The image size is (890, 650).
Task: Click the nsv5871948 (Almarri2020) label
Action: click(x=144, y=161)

_ _ _

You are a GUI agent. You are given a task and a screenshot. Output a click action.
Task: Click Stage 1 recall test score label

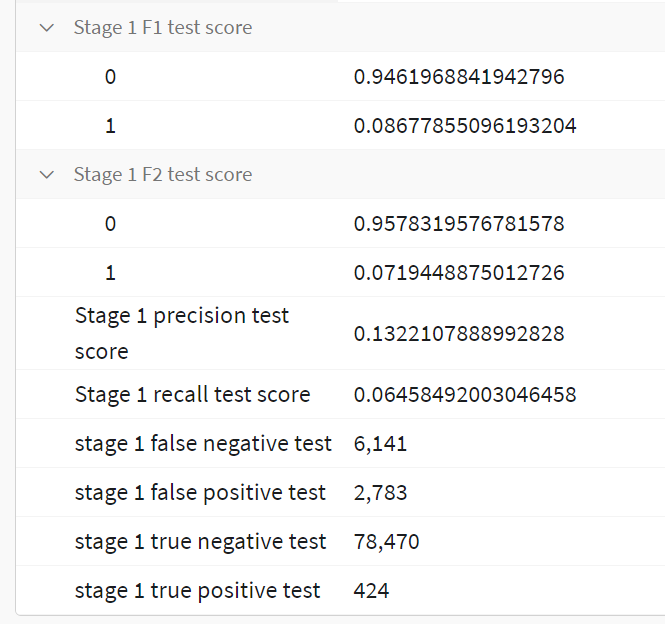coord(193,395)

_ _ _

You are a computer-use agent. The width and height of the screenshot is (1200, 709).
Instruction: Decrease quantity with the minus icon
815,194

_ _ _

- [CONSIGNE DÉTAILLÉE]: Reproduisez telles quelles les lignes des entrées ci-dessus, en commençant à celle qui contient « The image size is (890, 650). » et en vous arrêtant après celle qui contient « Action: click(x=144, y=161) ».

- [RÉSULTAT CI-DESSOUS]:
The image size is (890, 650).
Task: Click the nsv5871948 (Almarri2020) label
Action: click(x=144, y=161)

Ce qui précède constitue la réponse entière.